I used ECLS:2011 in my project which used 3-stage sampling design: students nested in schools, schools nested in PSUs (PSUs are chosen from strata). Then in this case, what is stratification= and what is cluster= ?
The dataset I used is ECLS:2011. I used the base year data because sampling weights are provided for school level and student level only for base year. Based on the User’s Manual for the ECLS-K:2011 Kindergarten Data File and Electronic Codebook, Public Version, it says:
The sample for the ECLS-K:2011 was selected using a three-stage process. In the first stage of sampling, the country was divided into primary sampling units (PSUs), or geographic areas and 90 PSUs were sampled for inclusion in the study. In the second stage, samples of public and private schools were selected within the sampled PSUs. In the third stage of sampling, children enrolled in kindergarten and 5-year–old children in ungraded schools or classrooms were selected within each sampled school.
In terms of this paragraph, I think, SCHOOLID is on the cluster command.Am I right? If I am right, what is on the stratification command? PSU?
PSU is always on the cluster command. There is no stratification in this sampling scheme. Second stage sampling information is not included and generally has little influence. If you want you can look into two-level modeling where you can use cluster=PSU SCHOOLID.
Dear Dr. Asparouhov, Thank you for your reply. I am bootstrapping complex samples. If I use cluster =PSU SCHOOLID, there are two clusters here. So I have to use type=complex twolevel; or simply use type=twolevel. But BOOTSTRAP is not allowed with TYPE=TWOLEVEL.
We don't have bootstrap for two-level. You can use MLR if you decide to do a two-level model.
Bing T. Chen posted on Wednesday, October 03, 2018 - 9:03 pm
Hi Dr. Asparouhov, Thank you for your reply. I double checked the ECLS:2011 user's manual and I found there is no PSU and stratum identification variable. They have variables of child ID, school ID, parent ID, teacher ID,child care provider ID, and even TWIN ID. In this case, can I bootstrap complex data set? If I can, how to do that? Thank you.
Dear Dr. Asparouhov, Thank you for your reply. What you said is true. Based on the introduction of sampling design, it is three-stage process: first PSU, then school, and finally children. The problem is I cannot find PSU and stratum identifiers. All there is is the weight for PSU and stratum, eg. W1C0PSU, W1C0STR.
But there is school ID in the data set. So school is the cluster in the data set. In this case, how can I do bootstrapping?
Use school as PSU - you can still account for some non-independence within the schools that way so use cluster=school and probably the weight should be the product of the two weights.
Bing T. Chen posted on Thursday, October 04, 2018 - 12:15 pm
Dear Dr. Asparouhov, Thank you for your patience.
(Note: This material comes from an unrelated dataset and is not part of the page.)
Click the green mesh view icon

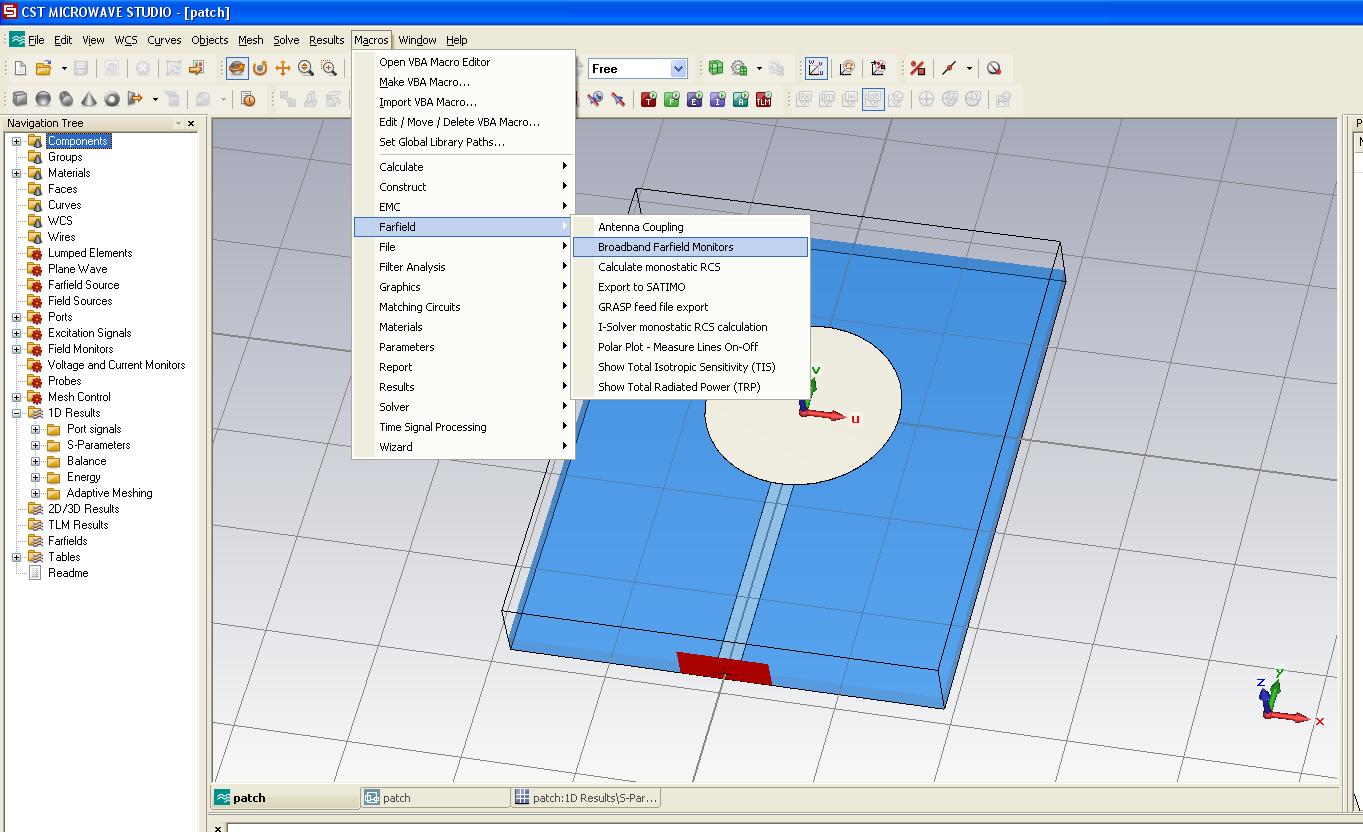point(716,68)
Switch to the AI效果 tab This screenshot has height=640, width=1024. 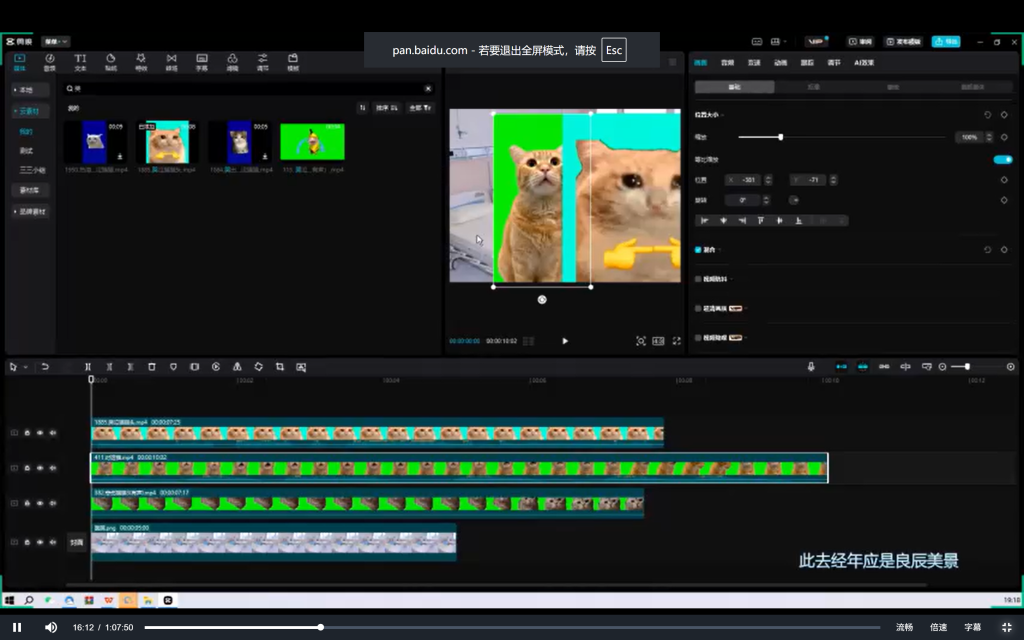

So what you said is to use school for PSU and cluster command (school is treated as psu and cluster at the same time, if my understanding is correct). The sample weights in the data set I am using are school-level weights, and child-level weights respectively. My idea is first to bootstrap complex data set as the structure of the empirical data set (ECLS:2011). Then analyze the empirical data set and replicate data sets with various estimation methods.
Since my data set has two levels: school level, and child level. When I bootstrap the data set, I cannot use type=twolevel with bootstrap. But I cannot use type=complex either since I have two level data set and two level weights. In this case, I don't know how to bootstrap the data sets. I am eager for your ideas on it.